(Stored data)
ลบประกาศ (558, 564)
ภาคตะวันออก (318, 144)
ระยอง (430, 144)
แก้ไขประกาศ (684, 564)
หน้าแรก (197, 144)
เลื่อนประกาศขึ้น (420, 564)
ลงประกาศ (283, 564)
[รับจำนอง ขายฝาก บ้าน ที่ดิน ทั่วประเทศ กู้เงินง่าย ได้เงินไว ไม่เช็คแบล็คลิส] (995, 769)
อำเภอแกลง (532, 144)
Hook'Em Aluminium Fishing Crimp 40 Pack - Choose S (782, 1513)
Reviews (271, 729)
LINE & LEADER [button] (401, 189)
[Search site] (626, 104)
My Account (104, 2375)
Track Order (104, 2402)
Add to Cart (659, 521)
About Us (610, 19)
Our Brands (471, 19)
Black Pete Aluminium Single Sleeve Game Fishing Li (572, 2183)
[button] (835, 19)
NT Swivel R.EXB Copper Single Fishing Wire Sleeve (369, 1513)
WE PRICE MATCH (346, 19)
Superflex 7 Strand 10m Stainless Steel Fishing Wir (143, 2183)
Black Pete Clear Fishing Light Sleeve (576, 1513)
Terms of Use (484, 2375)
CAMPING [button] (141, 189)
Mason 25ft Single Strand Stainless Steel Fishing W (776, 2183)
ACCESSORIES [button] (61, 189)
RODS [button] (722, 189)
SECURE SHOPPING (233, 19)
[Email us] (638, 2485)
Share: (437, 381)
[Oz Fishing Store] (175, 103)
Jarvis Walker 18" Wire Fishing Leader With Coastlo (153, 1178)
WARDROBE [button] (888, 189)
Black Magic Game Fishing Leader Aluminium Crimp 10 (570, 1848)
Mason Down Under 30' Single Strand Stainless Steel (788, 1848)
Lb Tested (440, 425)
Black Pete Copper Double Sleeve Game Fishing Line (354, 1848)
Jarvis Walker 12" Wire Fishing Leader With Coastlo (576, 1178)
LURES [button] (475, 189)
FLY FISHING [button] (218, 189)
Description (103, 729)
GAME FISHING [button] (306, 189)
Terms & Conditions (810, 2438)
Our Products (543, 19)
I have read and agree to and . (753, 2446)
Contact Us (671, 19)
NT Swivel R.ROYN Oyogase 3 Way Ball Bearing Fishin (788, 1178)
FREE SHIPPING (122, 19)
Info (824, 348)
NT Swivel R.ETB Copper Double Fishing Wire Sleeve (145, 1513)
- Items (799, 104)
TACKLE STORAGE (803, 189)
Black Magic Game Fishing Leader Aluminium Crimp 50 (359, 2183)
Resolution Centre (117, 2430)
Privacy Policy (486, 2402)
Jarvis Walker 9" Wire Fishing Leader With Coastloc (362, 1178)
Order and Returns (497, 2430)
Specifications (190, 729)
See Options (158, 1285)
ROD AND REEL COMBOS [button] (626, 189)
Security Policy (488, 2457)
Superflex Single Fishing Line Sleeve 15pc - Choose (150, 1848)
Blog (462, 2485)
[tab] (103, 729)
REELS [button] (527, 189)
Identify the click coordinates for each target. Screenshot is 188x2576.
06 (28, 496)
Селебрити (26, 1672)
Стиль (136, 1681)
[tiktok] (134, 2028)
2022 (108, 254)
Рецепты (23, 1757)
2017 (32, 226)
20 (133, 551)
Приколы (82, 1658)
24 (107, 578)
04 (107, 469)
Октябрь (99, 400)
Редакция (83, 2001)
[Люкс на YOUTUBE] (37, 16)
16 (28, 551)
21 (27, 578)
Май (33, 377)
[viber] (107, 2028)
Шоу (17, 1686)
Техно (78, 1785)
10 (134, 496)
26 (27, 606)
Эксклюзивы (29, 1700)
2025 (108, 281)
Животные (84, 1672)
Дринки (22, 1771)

Directions for this task:
What is needed is an exact copy of all the entries.

Exercise response:
ลบประกาศ (558, 564)
ภาคตะวันออก (318, 144)
ระยอง (430, 144)
แก้ไขประกาศ (684, 564)
หน้าแรก (197, 144)
เลื่อนประกาศขึ้น (420, 564)
ลงประกาศ (283, 564)
[รับจำนอง ขายฝาก บ้าน ที่ดิน ทั่วประเทศ กู้เงินง่าย ได้เงินไว ไม่เช็คแบล็คลิส] (995, 769)
อำเภอแกลง (532, 144)
Hook'Em Aluminium Fishing Crimp 40 Pack - Choose S (782, 1513)
Reviews (271, 729)
LINE & LEADER [button] (401, 189)
[Search site] (626, 104)
My Account (104, 2375)
Track Order (104, 2402)
Add to Cart (659, 521)
About Us (610, 19)
Our Brands (471, 19)
Black Pete Aluminium Single Sleeve Game Fishing Li (572, 2183)
[button] (835, 19)
NT Swivel R.EXB Copper Single Fishing Wire Sleeve (369, 1513)
WE PRICE MATCH (346, 19)
Superflex 7 Strand 10m Stainless Steel Fishing Wir (143, 2183)
Black Pete Clear Fishing Light Sleeve (576, 1513)
Terms of Use (484, 2375)
CAMPING [button] (141, 189)
Mason 25ft Single Strand Stainless Steel Fishing W (776, 2183)
ACCESSORIES [button] (61, 189)
RODS [button] (722, 189)
SECURE SHOPPING (233, 19)
[Email us] (638, 2485)
Share: (437, 381)
[Oz Fishing Store] (175, 103)
Jarvis Walker 18" Wire Fishing Leader With Coastlo (153, 1178)
WARDROBE [button] (888, 189)
Black Magic Game Fishing Leader Aluminium Crimp 10 (570, 1848)
Mason Down Under 30' Single Strand Stainless Steel (788, 1848)
Lb Tested (440, 425)
Black Pete Copper Double Sleeve Game Fishing Line (354, 1848)
Jarvis Walker 12" Wire Fishing Leader With Coastlo (576, 1178)
LURES [button] (475, 189)
FLY FISHING [button] (218, 189)
Description (103, 729)
GAME FISHING [button] (306, 189)
Terms & Conditions (810, 2438)
Our Products (543, 19)
I have read and agree to and . (753, 2446)
Contact Us (671, 19)
NT Swivel R.ROYN Oyogase 3 Way Ball Bearing Fishin (788, 1178)
FREE SHIPPING (122, 19)
Info (824, 348)
NT Swivel R.ETB Copper Double Fishing Wire Sleeve (145, 1513)
- Items (799, 104)
TACKLE STORAGE (803, 189)
Black Magic Game Fishing Leader Aluminium Crimp 50 (359, 2183)
Resolution Centre (117, 2430)
Privacy Policy (486, 2402)
Jarvis Walker 9" Wire Fishing Leader With Coastloc (362, 1178)
Order and Returns (497, 2430)
Specifications (190, 729)
See Options (158, 1285)
ROD AND REEL COMBOS [button] (626, 189)
Security Policy (488, 2457)
Superflex Single Fishing Line Sleeve 15pc - Choose (150, 1848)
Blog (462, 2485)
[tab] (103, 729)
REELS [button] (527, 189)
Identify the click coordinates for each target. Screenshot is 188x2576.
06 (28, 496)
Селебрити (26, 1672)
Стиль (136, 1681)
[tiktok] (134, 2028)
2022 (108, 254)
Рецепты (23, 1757)
2017 (32, 226)
20 (133, 551)
Приколы (82, 1658)
24 (107, 578)
04 (107, 469)
Октябрь (99, 400)
Редакция (83, 2001)
[Люкс на YOUTUBE] (37, 16)
16 (28, 551)
21 (27, 578)
Май (33, 377)
[viber] (107, 2028)
Шоу (17, 1686)
Техно (78, 1785)
10 (134, 496)
26 (27, 606)
Эксклюзивы (29, 1700)
2025 (108, 281)
Животные (84, 1672)
Дринки (22, 1771)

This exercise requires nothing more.